- Training & Events
- Buyer's Guide
The impact of improper lubrication in equipment failure should be of no surprise to Machinery Lubrication readers, yet lubrication departments are not always highly regarded within a maintenance organization. Why? Many personnel do not understand the risks associated with the different jobs.
People still do not realize that the lubrication technician is more likely to cause equipment failure when compared to others working with the machine. Certain mistakes may lead to failure, but incorrect lubrication will cause failure sooner or later.
For the value of a lube tech to be recognized, it is important to understand the cost of failure, because cost is the ultimate voice for buy-in. From operators to managers, everyone understands and speaks dollars and cents. Unless there is broad spectrum buy-in, change can never be successful.
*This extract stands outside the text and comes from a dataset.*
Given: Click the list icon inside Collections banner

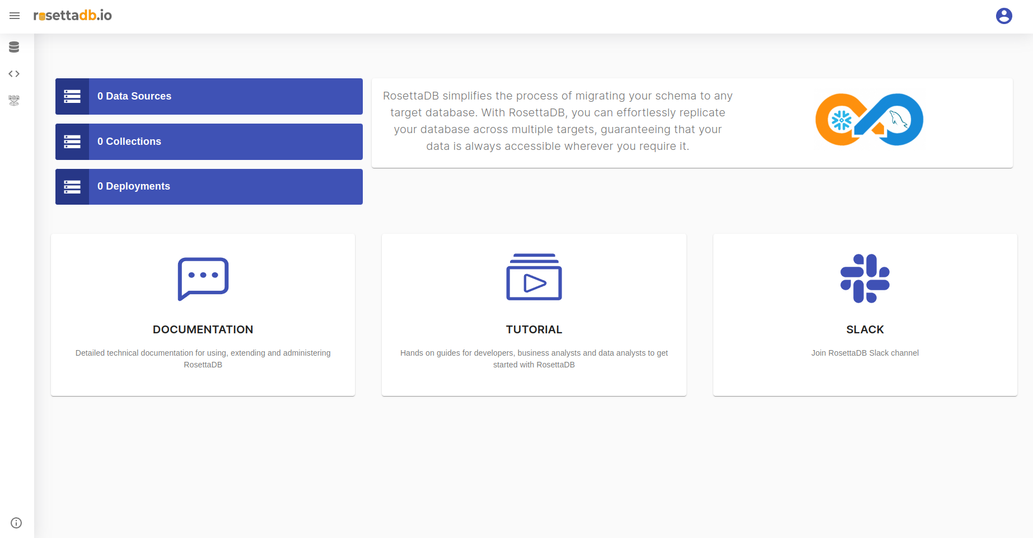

After analyzing the cause of each failure, it is possible to segregate the failures into groups and identify the criticality of each activity. You must also consider the impact of the human role in each failure group before determining the cost and worth of the human elements of reliability.
A plant in New Zealand recently estimated its cost of failures to be $5 million. Some 80 percent of the failing assets had lubricant-related issues, meaning poor lubrication was a contributing factor to potentially $4 million of the estimate.
Realizing the direct and significant impact of human failure in improper lubrication, virtually 100 percent of this potential $4 million could be attributed to mistakes made by lube techs, such as incorrect lubes, leaks, empty lubricators, blocked filters and contamination.
This is why it’s critical for everyone in the organization to understand the role each technician plays in causing failures. It is also essential to consider that the human cause for failure was more than likely due to a lack of proper processes, procedures, systems and, most of all, technical knowledge.
After the plant determined that lube techs could contribute to costs of $4 million in a year, how much do you think the maintenance engineer cost the plant in failures? Close to zero is a good estimate.
Now think in terms of investing in these two individuals. Would you think the lube tech is being trained and educated at a ratio of four million to zero when compared to the maintenance engineer?
Training is normally viewed as a cost to the organization. Therefore, perceived role criticality determines who gets trained. If considering the budget in most organizations, it is likely that analysis of the cost of failure vs. job title will point to the technicians having a more direct impact (criticality) in total cost of failures than other (more highly regarded) positions.
When you don’t know how much the lack of knowledge costs your company, training will be viewed as a cost. Once you realize that it was likely the lube tech’s lack of knowledge that caused the improper lubrication, which was potentially responsible for 80 percent of the costs related to failures, training improves from a cost to an investment. It also becomes clear who should receive this training.
Without any harm intended toward maintenance engineers or managers, if reliability relates to avoiding failure, and failure has been proven to be caused by the technician, wouldn’t it make more sense in terms of the return on investment to allocate more money to training and qualifying the people who actually cause the failures?
Of course, the road to improvement doesn’t stop there. After training and qualifying lube techs, organizations still have many changes to make before they can happily say their lube techs are no longer taken for granted or “walking liabilities” to the equipment.